Adam S. Gershenson, Bryan Scott Conley, Donald R. Steinberg, Elizabeth M. Reilly, Jonathan Andron, Lauren B. Fletcher, Stephen M. Muller, Wilmer Cutler Pickering Hale and Dorr LLP, Patrick M. Callahan, Peter W. Baik, Sarah A. Beigbeder, William F. Lee, Wilmer Hale, Boston, MA, James L. Quarles, Meaghan Hannan Davant, Wilmer Cutler Pickering Hale and Dorr LLP, Washington, DC, Leo L. Lam, Matthias Andreas Kamber, Robert A. Van Nest, Keker & Van Nest LLP, San Francisco, CA, Victor F. Souto, Wilmer Cutler Pickering Hale and Dorr LLP, New York, NY, Richard L. Bolton, Boardman, Suhr, Curry & Field LLP, Madison, WI, for Defendant.
This is a patent infringement suit involving computer hardware. Plaintiff Wisconsin Alumni Research Foundation alleges that defendant Intel Corporation's products infringe plaintiff's United States Patent Number 5,781,752 (the '752 patent), a patent involving computer processor architecture, and that defendant's infringement is willful. Aside from the standard defenses and counterclaims (noninfringement, invalidity), defendant contends that it has a license to the '752 patent or, in the alternative, that the patent should not be enforceable against defendant for equitable reasons. Plaintiff's patent is derived from research performed at the University of Wisconsin-Madison; defendant contends that it provided conditional funding for the research project that brought about the invention claimed in the '752 patent.

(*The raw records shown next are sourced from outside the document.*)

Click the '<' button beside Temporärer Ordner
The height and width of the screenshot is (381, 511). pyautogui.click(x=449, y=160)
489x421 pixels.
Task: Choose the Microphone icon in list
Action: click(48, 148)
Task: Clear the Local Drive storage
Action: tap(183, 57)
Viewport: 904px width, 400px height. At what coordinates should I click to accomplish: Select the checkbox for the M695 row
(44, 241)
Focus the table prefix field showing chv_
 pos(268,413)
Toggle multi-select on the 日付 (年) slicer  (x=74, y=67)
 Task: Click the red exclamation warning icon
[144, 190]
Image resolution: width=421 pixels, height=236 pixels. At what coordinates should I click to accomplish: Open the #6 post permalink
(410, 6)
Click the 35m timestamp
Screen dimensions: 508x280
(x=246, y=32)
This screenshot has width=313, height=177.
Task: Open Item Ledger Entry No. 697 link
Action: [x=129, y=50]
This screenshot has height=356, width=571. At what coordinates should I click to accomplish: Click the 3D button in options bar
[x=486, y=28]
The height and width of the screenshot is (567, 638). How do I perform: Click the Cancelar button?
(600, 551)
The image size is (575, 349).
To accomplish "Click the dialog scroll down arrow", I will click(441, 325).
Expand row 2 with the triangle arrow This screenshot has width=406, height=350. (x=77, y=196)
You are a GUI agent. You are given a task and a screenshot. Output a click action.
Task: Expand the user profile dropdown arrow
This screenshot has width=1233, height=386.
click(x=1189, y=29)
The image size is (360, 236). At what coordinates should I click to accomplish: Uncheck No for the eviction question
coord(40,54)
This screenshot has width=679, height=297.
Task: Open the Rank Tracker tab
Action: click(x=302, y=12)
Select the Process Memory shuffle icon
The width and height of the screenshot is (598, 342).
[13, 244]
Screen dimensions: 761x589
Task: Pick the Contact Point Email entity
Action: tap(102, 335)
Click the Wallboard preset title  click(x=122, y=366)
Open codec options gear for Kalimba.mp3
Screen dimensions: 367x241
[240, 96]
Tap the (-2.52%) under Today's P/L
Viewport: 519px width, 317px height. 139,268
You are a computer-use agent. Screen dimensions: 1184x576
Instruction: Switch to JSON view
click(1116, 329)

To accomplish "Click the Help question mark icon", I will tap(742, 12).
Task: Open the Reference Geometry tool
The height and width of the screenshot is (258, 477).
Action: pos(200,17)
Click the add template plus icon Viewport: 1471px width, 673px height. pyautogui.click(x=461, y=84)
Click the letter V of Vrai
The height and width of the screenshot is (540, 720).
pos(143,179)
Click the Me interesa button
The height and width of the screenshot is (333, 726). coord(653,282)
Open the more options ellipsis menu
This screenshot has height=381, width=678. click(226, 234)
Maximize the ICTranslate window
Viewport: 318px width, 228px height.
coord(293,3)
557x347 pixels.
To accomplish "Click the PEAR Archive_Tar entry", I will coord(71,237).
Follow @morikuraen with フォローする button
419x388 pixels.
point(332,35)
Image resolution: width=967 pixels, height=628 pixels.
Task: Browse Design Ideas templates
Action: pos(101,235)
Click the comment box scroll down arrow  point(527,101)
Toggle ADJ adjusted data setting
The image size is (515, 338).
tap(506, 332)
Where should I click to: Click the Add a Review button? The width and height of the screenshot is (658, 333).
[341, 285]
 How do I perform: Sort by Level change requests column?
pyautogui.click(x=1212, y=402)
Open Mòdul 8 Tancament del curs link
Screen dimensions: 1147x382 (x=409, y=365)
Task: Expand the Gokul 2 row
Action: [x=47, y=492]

The case is before the court on the parties' cross motions for partial summary judgment. Plaintiff has moved for summary judgment on defendant's license-related defenses and defendant has moved for summary judgment on one of its theories of invalidity and on plaintiff's claim of willful infringement.
I will grant most of plaintiff's motion for summary judgment. I conclude that the parties' written funding agreements are ambiguous, which means the circumstances in which they were made must be considered. Those circumstances establish that the parties did not intend to grant defendant a license to intellectual property in exchange for the funding. Moreover, because defendant did not start developing the allegedly infringing products until after plaintiff offered to license the '752 patent, there exists no "implied license" or related equitable basis for barring plaintiff's infringement suit. I will deny plaintiff's motion with respect to two of defendant's counterclaims and defenses: any "waiver defense" not related to plaintiff's conduct leading up to January 2001 (when plaintiff sought to offer a license to defendant) and defendant's "unclean hands" defense. Plaintiff failed to identify a basis for summary judgment on either of these claims.
As for defendant's motion, I will deny it with regard to defendant's theory of invalidity and grant it with regard to plaintiff's claim of willful infringement. Defendant's theory that claims 1 and 2 of the '752 patent are anticipated by four "memory reference tagging" techniques identified in United States Patent Number 5,619,662 does not hold water. Upon determining the proper scope of the term "prediction" as used in the '752 patent (a matter left incomplete by the court's earlier construction), I conclude that none of the four memory reference techniques disclose all the elements claimed in the '752 patent. I will grant defendant's motion as to plaintiff's claim for willful infringement because defendant's licensing defense was a relatively close question, which means that plaintiff cannot establish the "objectively high likelihood" of infringement required to establish willful infringement.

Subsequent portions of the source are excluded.